Тана была не в состоянии продолжать этот разговор.
— Мне надо идти, мам.
— Позвони мне через несколько дней.
— Постараюсь. — Она нажала на рычаг и повесила трубку. Ей ни с кем не хотелось говорить, однако с Шарон они снова проговорили допоздна.
Жизнь подруги теперь кардинально изменилась. Она даже вошла в контакт с местным темнокожим священником и начала помогать ему организовывать акции ненасильственного протеста в выходные дни, оставшиеся до наступления лета.
— Ты уверена, что тебе надо это делать, Шар? Та сердито на нее посмотрела.
— А разве у меня есть выбор? Я этого не думаю. — Теперь ее душа была охвачена гневом, который нельзя сдержать; в ее крови полыхал пожар, который не могла затушить никакая любовь. Убили мальчика, с которым она вместе росла. — Дик был такой живчик, как веретено. — Она улыбнулась сквозь слезы. Подруги лежали в темноте и разговаривали. — Он был очень похож на маму, и вот…
Шарон еле сдерживала рыдания, и Тана села к ней на кровать.

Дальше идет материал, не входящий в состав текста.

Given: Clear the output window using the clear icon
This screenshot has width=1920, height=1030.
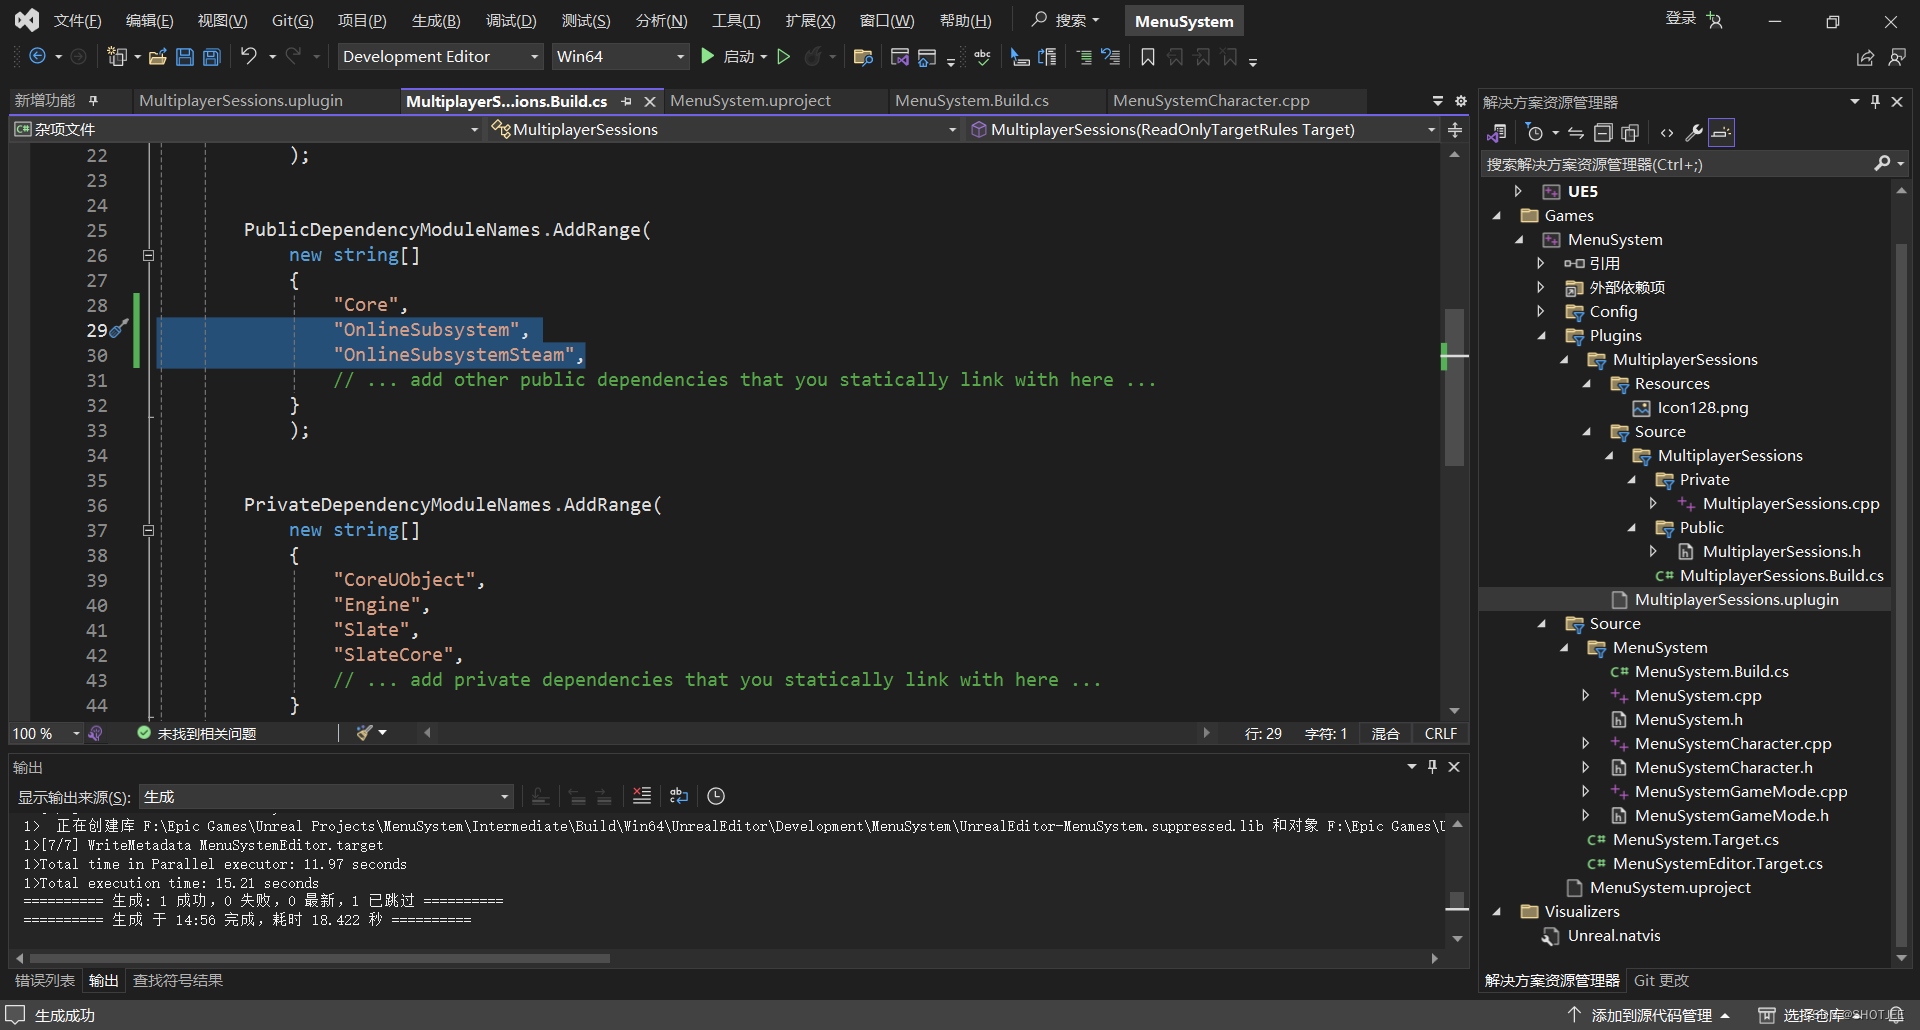Looking at the screenshot, I should [643, 795].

Так продолжалось каждую ночь: Шарон не переставая говорила о маршах протеста где-то на Юге, о «живых цепочках» в их городе, о докторе Мартине Лютере Кинге; она будто помешалась на этом.
К началу семестровых экзаменов Шарон ударилась в панику: материал оказался основательно запущен, и немудрено: она почти совсем не занималась. Шарон была способная девушка, но теперь она боялась, что провалится.